Say how many lines in the listing below contain the word "praia". Give the number alone.

Records supplied: Begin

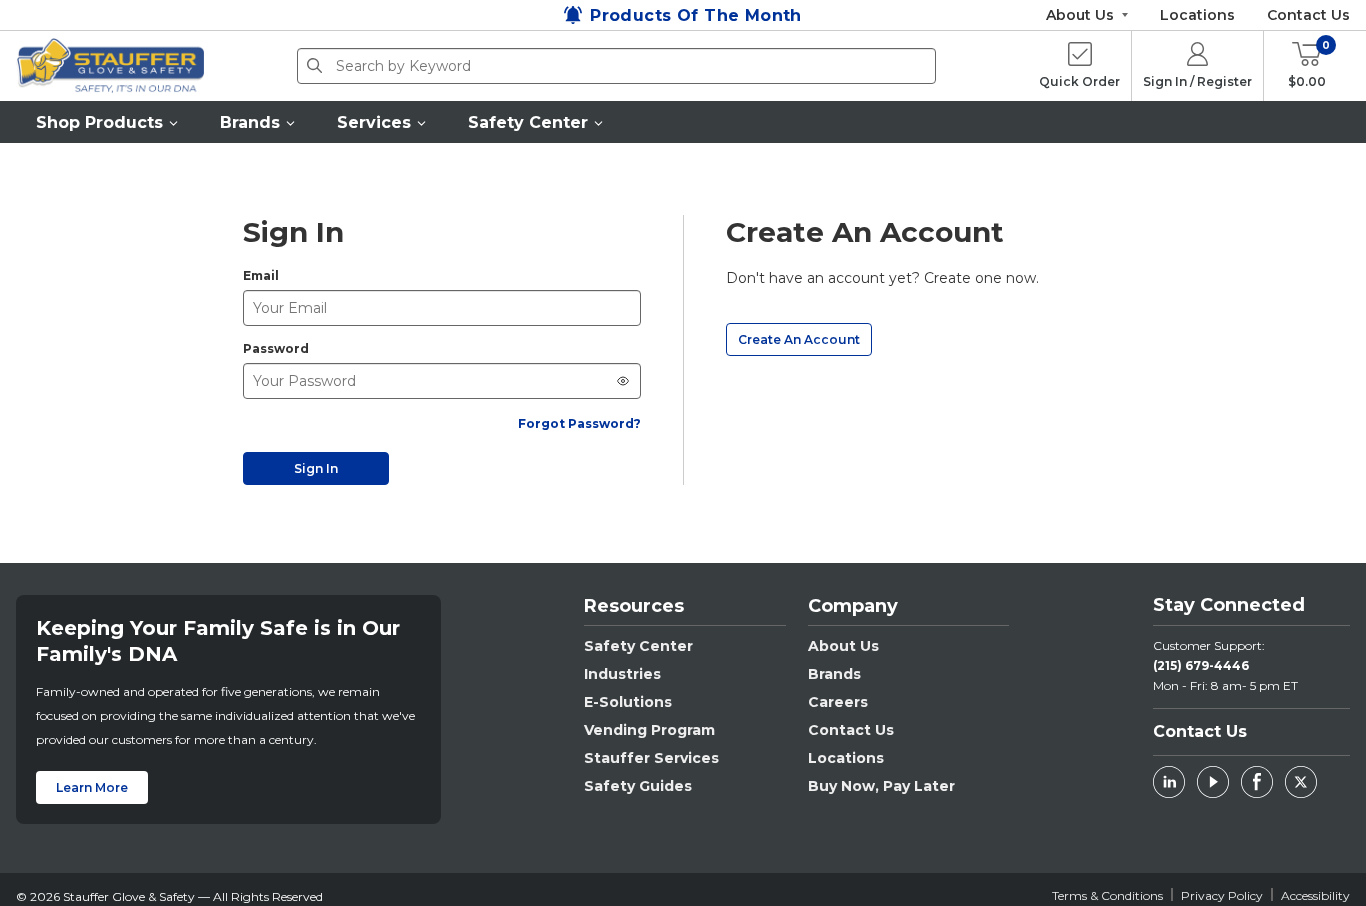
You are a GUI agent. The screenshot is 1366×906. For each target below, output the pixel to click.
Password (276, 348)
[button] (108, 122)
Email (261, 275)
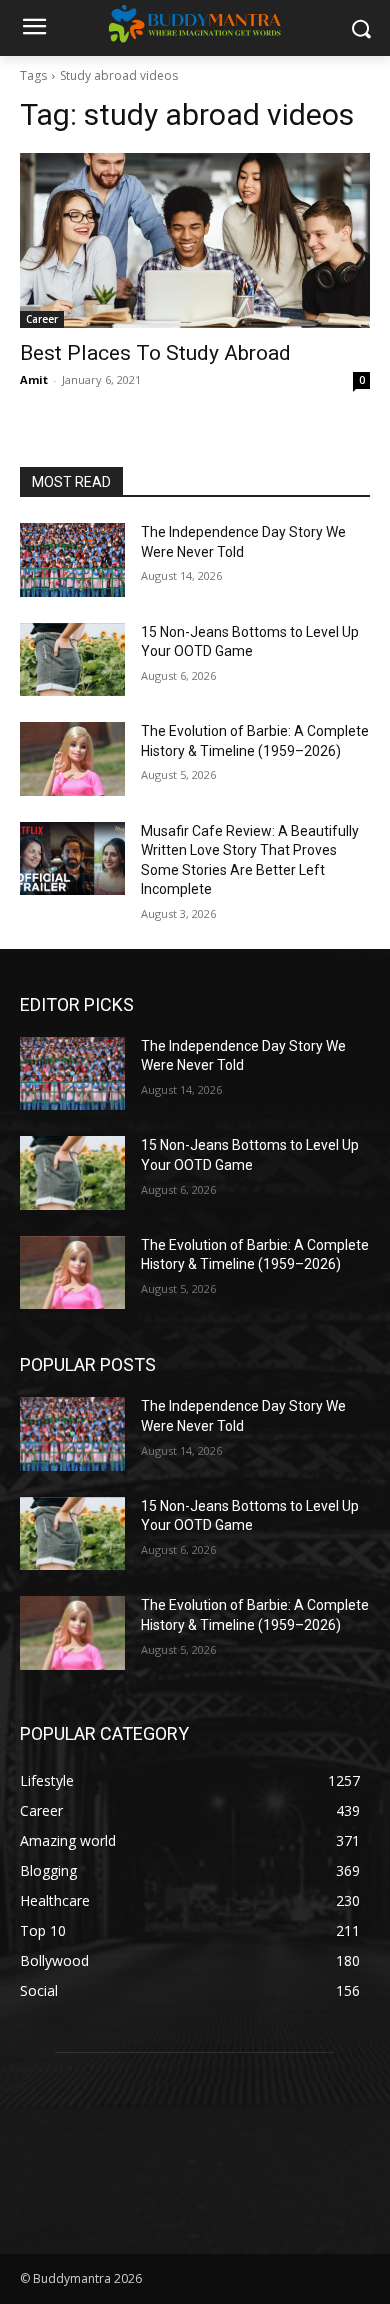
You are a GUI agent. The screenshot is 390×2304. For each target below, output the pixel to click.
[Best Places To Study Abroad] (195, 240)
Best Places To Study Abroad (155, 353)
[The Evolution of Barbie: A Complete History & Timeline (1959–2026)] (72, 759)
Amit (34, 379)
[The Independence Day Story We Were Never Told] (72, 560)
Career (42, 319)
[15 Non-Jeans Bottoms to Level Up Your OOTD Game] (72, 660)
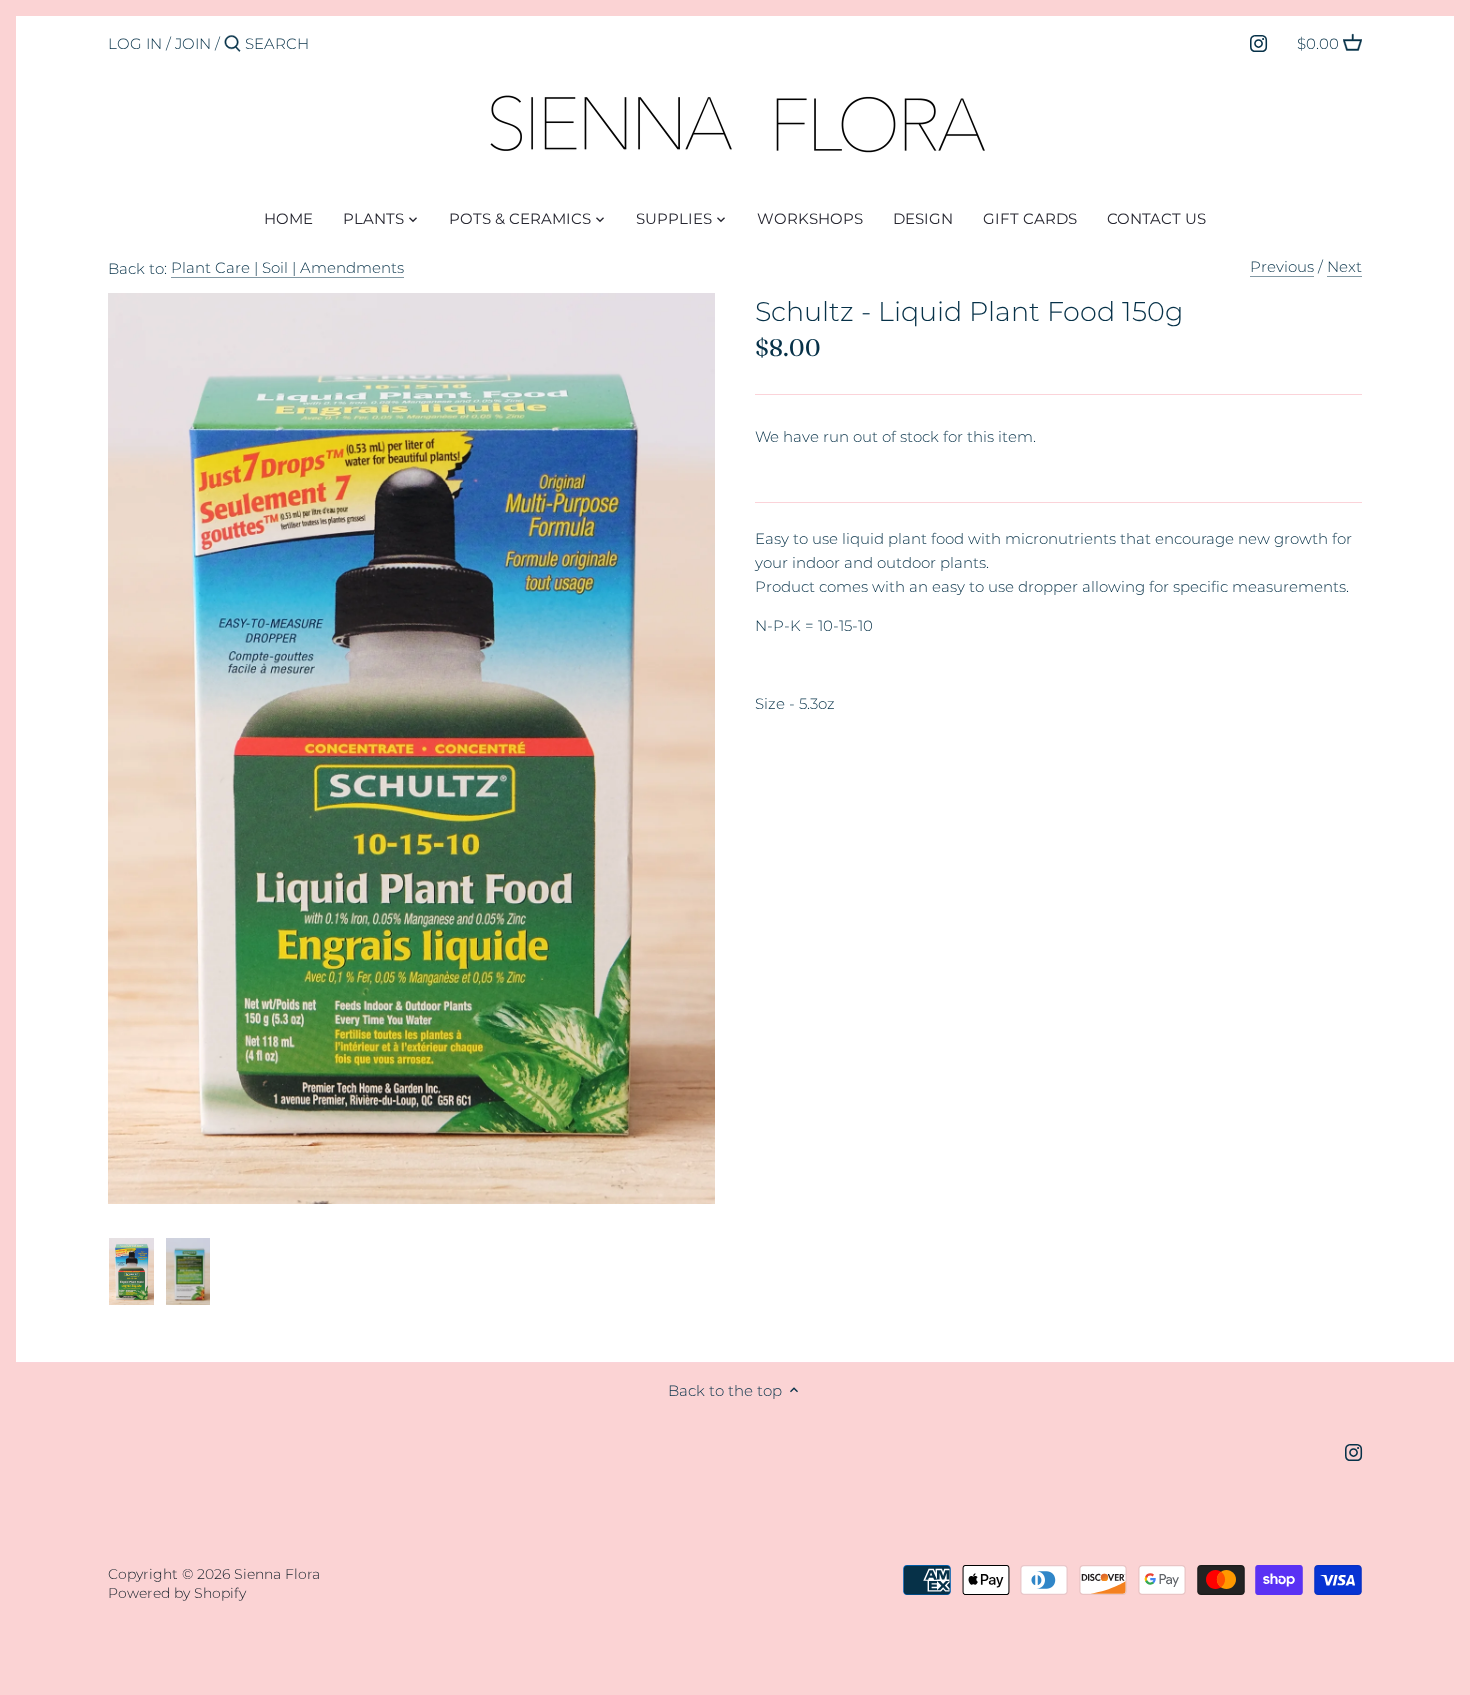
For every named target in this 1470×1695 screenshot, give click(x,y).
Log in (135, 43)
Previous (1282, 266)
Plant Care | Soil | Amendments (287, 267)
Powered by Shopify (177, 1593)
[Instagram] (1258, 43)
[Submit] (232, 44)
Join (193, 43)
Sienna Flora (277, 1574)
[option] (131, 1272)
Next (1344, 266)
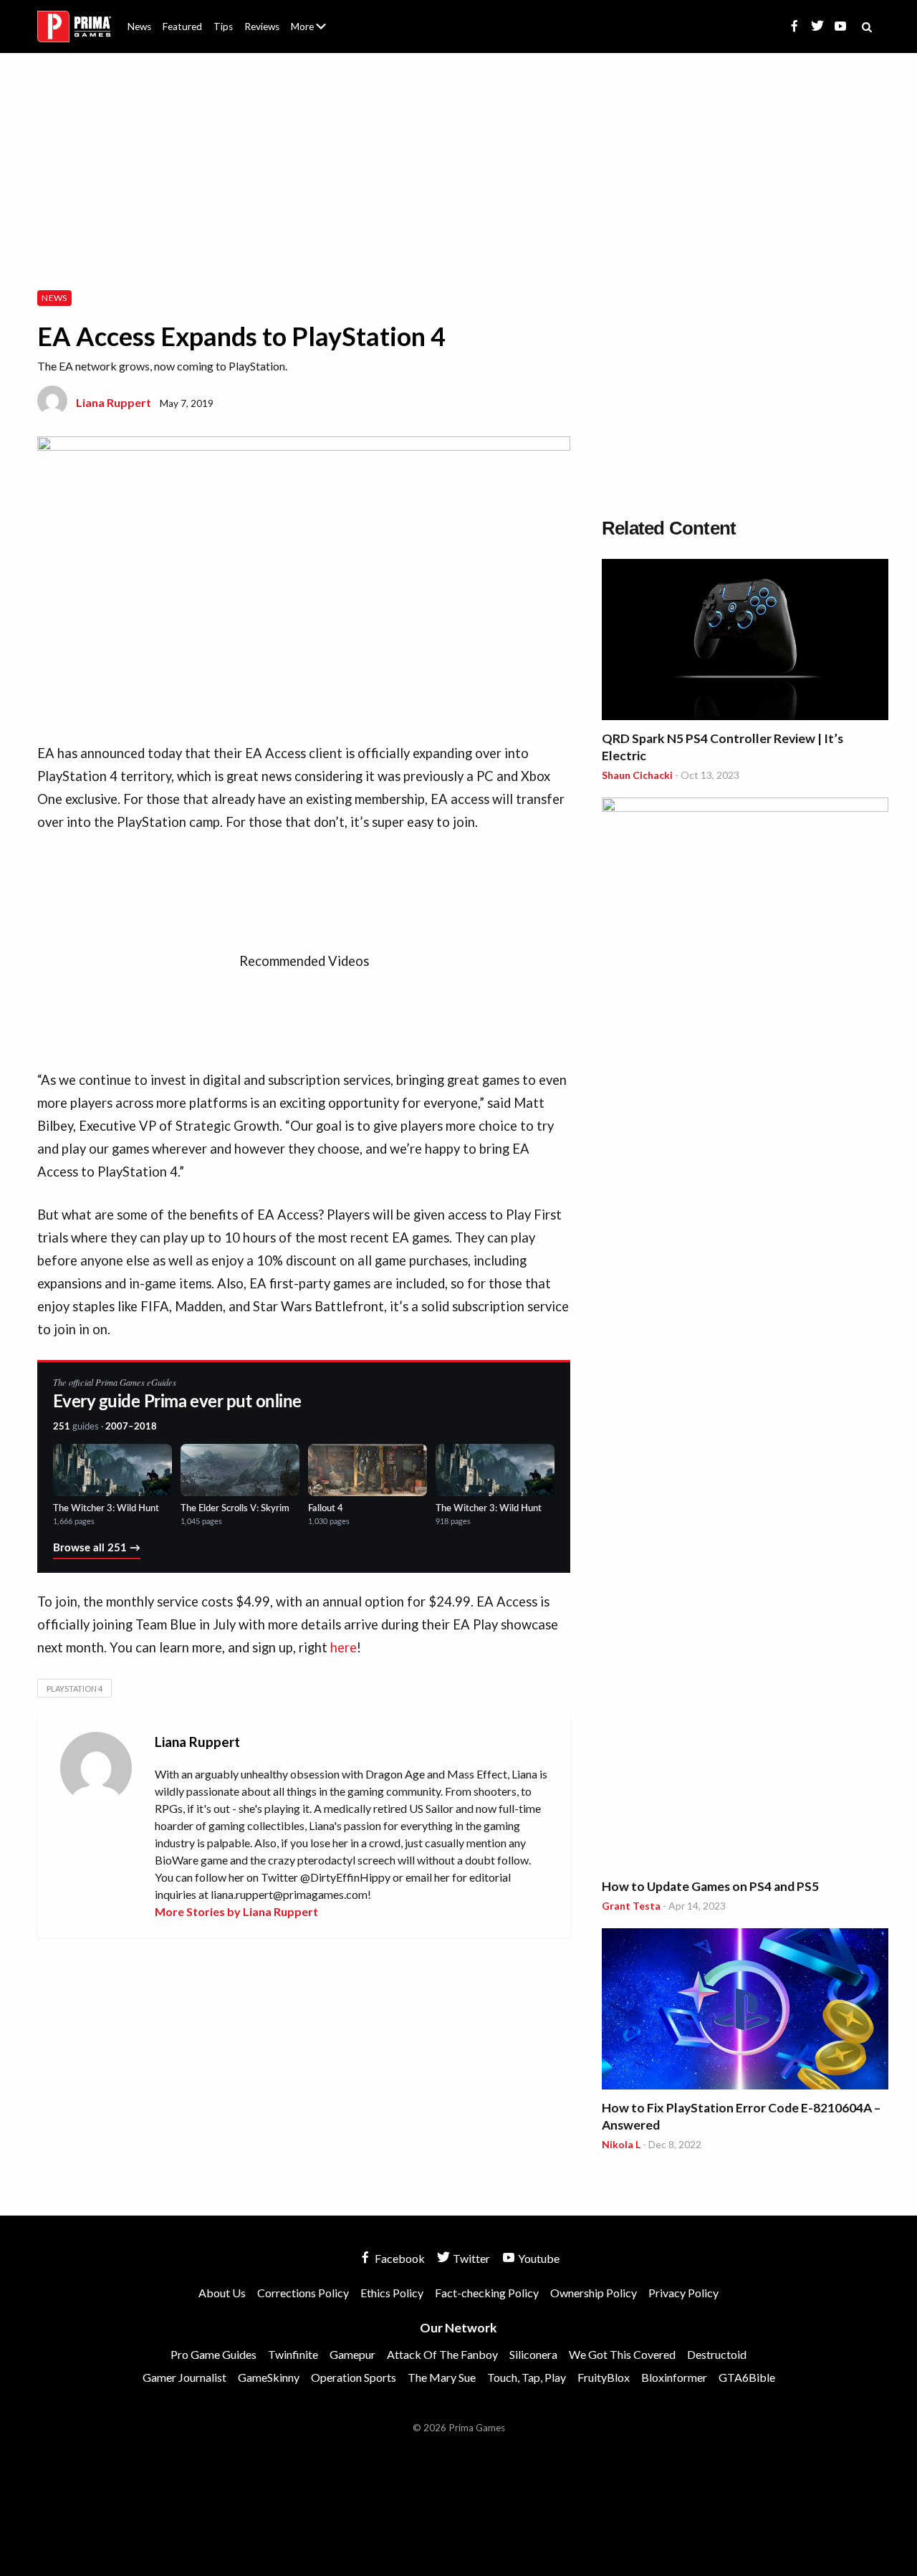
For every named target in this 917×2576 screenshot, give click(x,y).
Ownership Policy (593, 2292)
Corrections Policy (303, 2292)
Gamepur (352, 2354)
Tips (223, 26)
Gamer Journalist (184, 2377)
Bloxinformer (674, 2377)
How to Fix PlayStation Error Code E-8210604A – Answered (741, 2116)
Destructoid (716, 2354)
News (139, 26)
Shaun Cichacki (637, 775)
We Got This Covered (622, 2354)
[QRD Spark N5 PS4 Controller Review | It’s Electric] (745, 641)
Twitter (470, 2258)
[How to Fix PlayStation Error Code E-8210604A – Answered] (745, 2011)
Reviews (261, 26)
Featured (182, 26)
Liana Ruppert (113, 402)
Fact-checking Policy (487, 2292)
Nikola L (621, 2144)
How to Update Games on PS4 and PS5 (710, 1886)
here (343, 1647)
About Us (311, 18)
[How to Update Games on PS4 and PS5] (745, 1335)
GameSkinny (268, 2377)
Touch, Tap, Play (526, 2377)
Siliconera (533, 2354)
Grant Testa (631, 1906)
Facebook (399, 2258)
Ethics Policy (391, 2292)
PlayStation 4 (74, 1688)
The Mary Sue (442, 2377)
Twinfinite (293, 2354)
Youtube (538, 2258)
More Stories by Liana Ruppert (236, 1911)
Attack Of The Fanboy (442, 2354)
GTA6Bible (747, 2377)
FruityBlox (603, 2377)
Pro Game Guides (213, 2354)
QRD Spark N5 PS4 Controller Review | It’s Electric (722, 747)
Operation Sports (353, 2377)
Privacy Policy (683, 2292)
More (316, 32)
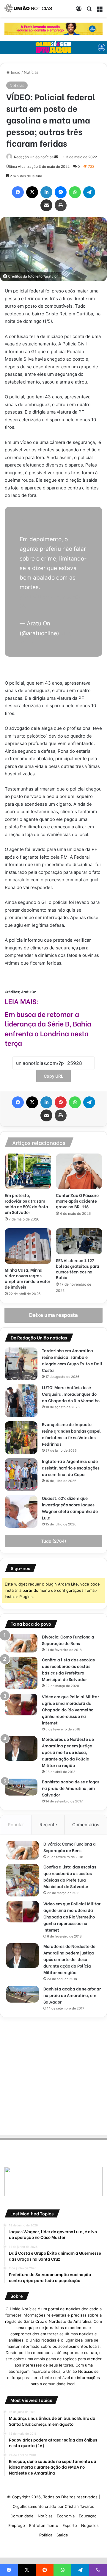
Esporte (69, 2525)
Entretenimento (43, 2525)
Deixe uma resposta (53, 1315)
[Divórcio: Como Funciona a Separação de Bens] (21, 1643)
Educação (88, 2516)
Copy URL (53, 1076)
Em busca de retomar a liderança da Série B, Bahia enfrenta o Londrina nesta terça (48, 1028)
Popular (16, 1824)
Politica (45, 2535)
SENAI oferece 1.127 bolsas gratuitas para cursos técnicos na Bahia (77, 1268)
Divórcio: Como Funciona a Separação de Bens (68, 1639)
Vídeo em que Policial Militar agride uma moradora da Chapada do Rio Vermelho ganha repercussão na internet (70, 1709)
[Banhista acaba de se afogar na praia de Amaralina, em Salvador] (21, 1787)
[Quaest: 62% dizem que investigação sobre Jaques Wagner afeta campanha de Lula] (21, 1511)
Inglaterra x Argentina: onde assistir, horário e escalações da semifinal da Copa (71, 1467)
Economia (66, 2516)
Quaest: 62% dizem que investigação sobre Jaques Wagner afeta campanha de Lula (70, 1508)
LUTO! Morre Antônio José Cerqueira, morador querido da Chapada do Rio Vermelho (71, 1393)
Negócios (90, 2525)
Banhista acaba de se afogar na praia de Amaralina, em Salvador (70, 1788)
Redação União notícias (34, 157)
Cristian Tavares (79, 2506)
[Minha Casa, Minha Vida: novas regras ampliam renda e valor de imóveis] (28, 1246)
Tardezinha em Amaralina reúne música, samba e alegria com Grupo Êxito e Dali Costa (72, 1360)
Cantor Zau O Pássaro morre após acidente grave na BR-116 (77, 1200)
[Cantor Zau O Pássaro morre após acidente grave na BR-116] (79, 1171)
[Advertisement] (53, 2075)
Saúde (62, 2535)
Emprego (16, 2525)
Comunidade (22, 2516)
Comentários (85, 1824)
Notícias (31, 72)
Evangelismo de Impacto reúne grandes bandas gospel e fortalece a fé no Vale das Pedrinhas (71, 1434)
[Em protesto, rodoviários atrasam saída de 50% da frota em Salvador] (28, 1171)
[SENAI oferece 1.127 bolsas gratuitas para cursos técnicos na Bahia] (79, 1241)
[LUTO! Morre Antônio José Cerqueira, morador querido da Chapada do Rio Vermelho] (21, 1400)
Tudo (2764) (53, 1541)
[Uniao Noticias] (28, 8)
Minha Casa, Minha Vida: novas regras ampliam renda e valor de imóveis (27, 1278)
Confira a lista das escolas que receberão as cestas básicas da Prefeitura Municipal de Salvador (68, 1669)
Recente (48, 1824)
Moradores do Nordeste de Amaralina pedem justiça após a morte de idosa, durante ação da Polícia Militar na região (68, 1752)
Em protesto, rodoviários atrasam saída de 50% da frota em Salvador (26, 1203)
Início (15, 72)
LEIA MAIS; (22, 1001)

Records supplied: End

Task output:
2